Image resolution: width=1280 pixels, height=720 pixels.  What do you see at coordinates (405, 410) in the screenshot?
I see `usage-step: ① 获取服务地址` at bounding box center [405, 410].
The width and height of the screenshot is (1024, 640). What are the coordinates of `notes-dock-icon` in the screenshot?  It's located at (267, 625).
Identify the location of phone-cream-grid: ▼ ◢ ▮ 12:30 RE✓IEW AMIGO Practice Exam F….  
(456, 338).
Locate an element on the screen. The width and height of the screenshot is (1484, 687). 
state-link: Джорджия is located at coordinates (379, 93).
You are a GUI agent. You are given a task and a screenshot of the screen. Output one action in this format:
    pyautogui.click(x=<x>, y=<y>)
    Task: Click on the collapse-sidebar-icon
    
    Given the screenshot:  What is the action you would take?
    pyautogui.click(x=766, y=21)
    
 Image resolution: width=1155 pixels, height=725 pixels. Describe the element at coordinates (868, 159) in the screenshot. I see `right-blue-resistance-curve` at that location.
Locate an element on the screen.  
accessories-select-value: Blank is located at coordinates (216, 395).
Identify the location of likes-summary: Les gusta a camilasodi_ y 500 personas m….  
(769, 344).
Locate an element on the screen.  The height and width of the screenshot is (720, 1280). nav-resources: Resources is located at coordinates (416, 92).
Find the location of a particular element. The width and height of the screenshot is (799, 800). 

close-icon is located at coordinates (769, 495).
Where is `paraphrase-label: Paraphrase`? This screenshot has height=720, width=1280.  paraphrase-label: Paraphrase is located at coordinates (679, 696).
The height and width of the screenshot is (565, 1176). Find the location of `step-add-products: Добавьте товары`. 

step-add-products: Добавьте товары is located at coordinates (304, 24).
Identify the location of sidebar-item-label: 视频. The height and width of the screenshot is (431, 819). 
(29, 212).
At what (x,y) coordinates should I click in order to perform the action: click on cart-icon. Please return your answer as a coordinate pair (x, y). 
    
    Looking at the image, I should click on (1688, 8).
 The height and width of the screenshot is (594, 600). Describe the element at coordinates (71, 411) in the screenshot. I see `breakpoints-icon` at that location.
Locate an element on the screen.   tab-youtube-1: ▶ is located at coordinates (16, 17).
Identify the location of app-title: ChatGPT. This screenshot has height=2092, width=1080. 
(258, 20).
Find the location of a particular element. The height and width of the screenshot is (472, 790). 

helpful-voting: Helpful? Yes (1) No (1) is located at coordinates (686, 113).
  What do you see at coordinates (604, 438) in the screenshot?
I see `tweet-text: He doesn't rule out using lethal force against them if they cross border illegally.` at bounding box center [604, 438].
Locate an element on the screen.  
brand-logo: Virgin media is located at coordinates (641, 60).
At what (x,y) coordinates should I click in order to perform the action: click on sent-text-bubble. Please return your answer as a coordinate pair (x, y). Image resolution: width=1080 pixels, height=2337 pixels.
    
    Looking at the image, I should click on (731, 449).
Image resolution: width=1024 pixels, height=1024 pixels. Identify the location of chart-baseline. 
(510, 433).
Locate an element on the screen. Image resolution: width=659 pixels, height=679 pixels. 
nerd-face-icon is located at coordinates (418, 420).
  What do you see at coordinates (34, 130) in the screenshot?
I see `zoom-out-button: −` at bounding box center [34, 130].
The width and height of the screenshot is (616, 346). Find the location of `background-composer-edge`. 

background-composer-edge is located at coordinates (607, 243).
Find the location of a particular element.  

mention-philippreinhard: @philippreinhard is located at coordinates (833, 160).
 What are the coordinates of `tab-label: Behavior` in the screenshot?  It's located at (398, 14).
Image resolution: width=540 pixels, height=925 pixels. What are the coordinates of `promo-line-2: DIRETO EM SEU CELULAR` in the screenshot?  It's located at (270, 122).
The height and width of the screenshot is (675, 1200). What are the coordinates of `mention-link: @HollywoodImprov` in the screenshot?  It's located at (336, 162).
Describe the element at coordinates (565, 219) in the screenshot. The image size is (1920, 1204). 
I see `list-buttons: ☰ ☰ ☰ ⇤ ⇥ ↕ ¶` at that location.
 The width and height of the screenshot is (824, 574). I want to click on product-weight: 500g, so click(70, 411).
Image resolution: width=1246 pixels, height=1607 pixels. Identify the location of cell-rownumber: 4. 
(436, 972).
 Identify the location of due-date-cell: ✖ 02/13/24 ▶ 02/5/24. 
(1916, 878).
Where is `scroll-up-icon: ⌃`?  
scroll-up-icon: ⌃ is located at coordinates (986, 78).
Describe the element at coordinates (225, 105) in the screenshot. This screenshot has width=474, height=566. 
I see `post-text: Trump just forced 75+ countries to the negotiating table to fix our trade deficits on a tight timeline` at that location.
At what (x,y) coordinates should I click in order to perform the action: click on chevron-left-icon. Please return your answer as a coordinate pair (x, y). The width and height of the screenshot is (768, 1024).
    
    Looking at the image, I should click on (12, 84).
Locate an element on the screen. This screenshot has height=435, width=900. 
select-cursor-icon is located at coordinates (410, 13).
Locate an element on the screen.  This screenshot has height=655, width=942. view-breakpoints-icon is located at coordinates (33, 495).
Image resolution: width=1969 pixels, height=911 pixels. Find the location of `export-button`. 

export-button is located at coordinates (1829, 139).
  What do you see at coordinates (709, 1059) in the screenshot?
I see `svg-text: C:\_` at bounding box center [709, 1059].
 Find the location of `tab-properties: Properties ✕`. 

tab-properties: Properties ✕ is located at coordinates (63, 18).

* _WHAT YOU WILL DO_:
Please update the data above by replacing "Locate an element on the screen" with "Find an element on the screen" wherever it occurs, and leave everything else unchanged.

* _RESULT_:
Image resolution: width=1280 pixels, height=720 pixels.  What do you see at coordinates (405, 410) in the screenshot?
I see `usage-step: ① 获取服务地址` at bounding box center [405, 410].
The width and height of the screenshot is (1024, 640). What are the coordinates of `notes-dock-icon` in the screenshot?  It's located at (267, 625).
Identify the location of phone-cream-grid: ▼ ◢ ▮ 12:30 RE✓IEW AMIGO Practice Exam F….  
(456, 338).
Find an element on the screen. The width and height of the screenshot is (1484, 687). 
state-link: Джорджия is located at coordinates (379, 93).
You are a GUI agent. You are given a task and a screenshot of the screen. Output one action in this format:
    pyautogui.click(x=<x>, y=<y>)
    Task: Click on the collapse-sidebar-icon
    
    Given the screenshot:  What is the action you would take?
    pyautogui.click(x=766, y=21)
    
 Image resolution: width=1155 pixels, height=725 pixels. Describe the element at coordinates (868, 159) in the screenshot. I see `right-blue-resistance-curve` at that location.
Find an element on the screen.  
accessories-select-value: Blank is located at coordinates (216, 395).
Identify the location of likes-summary: Les gusta a camilasodi_ y 500 personas m….  
(769, 344).
Find an element on the screen.  The height and width of the screenshot is (720, 1280). nav-resources: Resources is located at coordinates (416, 92).
Find the location of a particular element. The width and height of the screenshot is (799, 800). 

close-icon is located at coordinates (769, 495).
Where is `paraphrase-label: Paraphrase`? This screenshot has height=720, width=1280.  paraphrase-label: Paraphrase is located at coordinates (679, 696).
The height and width of the screenshot is (565, 1176). Find the location of `step-add-products: Добавьте товары`. 

step-add-products: Добавьте товары is located at coordinates (304, 24).
Identify the location of sidebar-item-label: 视频. The height and width of the screenshot is (431, 819). 
(29, 212).
At what (x,y) coordinates should I click in order to perform the action: click on cart-icon. Please return your answer as a coordinate pair (x, y). 
    
    Looking at the image, I should click on (1688, 8).
 The height and width of the screenshot is (594, 600). Describe the element at coordinates (71, 411) in the screenshot. I see `breakpoints-icon` at that location.
Find an element on the screen.   tab-youtube-1: ▶ is located at coordinates (16, 17).
Identify the location of app-title: ChatGPT. This screenshot has height=2092, width=1080. 
(258, 20).
Find the location of a particular element. The height and width of the screenshot is (472, 790). 

helpful-voting: Helpful? Yes (1) No (1) is located at coordinates (686, 113).
  What do you see at coordinates (604, 438) in the screenshot?
I see `tweet-text: He doesn't rule out using lethal force against them if they cross border illegally.` at bounding box center [604, 438].
Find an element on the screen.  
brand-logo: Virgin media is located at coordinates (641, 60).
At what (x,y) coordinates should I click in order to perform the action: click on sent-text-bubble. Please return your answer as a coordinate pair (x, y). Image resolution: width=1080 pixels, height=2337 pixels.
    
    Looking at the image, I should click on (731, 449).
Image resolution: width=1024 pixels, height=1024 pixels. Identify the location of chart-baseline. 
(510, 433).
Find an element on the screen. Image resolution: width=659 pixels, height=679 pixels. 
nerd-face-icon is located at coordinates (418, 420).
  What do you see at coordinates (34, 130) in the screenshot?
I see `zoom-out-button: −` at bounding box center [34, 130].
The width and height of the screenshot is (616, 346). Find the location of `background-composer-edge`. 

background-composer-edge is located at coordinates (607, 243).
Find the location of a particular element.  

mention-philippreinhard: @philippreinhard is located at coordinates (833, 160).
 What are the coordinates of `tab-label: Behavior` in the screenshot?  It's located at (398, 14).
Image resolution: width=540 pixels, height=925 pixels. What are the coordinates of `promo-line-2: DIRETO EM SEU CELULAR` in the screenshot?  It's located at (270, 122).
The height and width of the screenshot is (675, 1200). What are the coordinates of `mention-link: @HollywoodImprov` in the screenshot?  It's located at (336, 162).
Describe the element at coordinates (565, 219) in the screenshot. The image size is (1920, 1204). 
I see `list-buttons: ☰ ☰ ☰ ⇤ ⇥ ↕ ¶` at that location.
 The width and height of the screenshot is (824, 574). I want to click on product-weight: 500g, so click(70, 411).
Image resolution: width=1246 pixels, height=1607 pixels. Identify the location of cell-rownumber: 4. 
(436, 972).
 Identify the location of due-date-cell: ✖ 02/13/24 ▶ 02/5/24. 
(1916, 878).
Where is `scroll-up-icon: ⌃`?  
scroll-up-icon: ⌃ is located at coordinates (986, 78).
Describe the element at coordinates (225, 105) in the screenshot. This screenshot has width=474, height=566. 
I see `post-text: Trump just forced 75+ countries to the negotiating table to fix our trade deficits on a tight timeline` at that location.
At what (x,y) coordinates should I click in order to perform the action: click on chevron-left-icon. Please return your answer as a coordinate pair (x, y). The width and height of the screenshot is (768, 1024).
    
    Looking at the image, I should click on (12, 84).
Find an element on the screen. This screenshot has height=435, width=900. 
select-cursor-icon is located at coordinates (410, 13).
Find an element on the screen.  This screenshot has height=655, width=942. view-breakpoints-icon is located at coordinates (33, 495).
Image resolution: width=1969 pixels, height=911 pixels. Find the location of `export-button`. 

export-button is located at coordinates (1829, 139).
  What do you see at coordinates (709, 1059) in the screenshot?
I see `svg-text: C:\_` at bounding box center [709, 1059].
 Find the location of `tab-properties: Properties ✕`. 

tab-properties: Properties ✕ is located at coordinates (63, 18).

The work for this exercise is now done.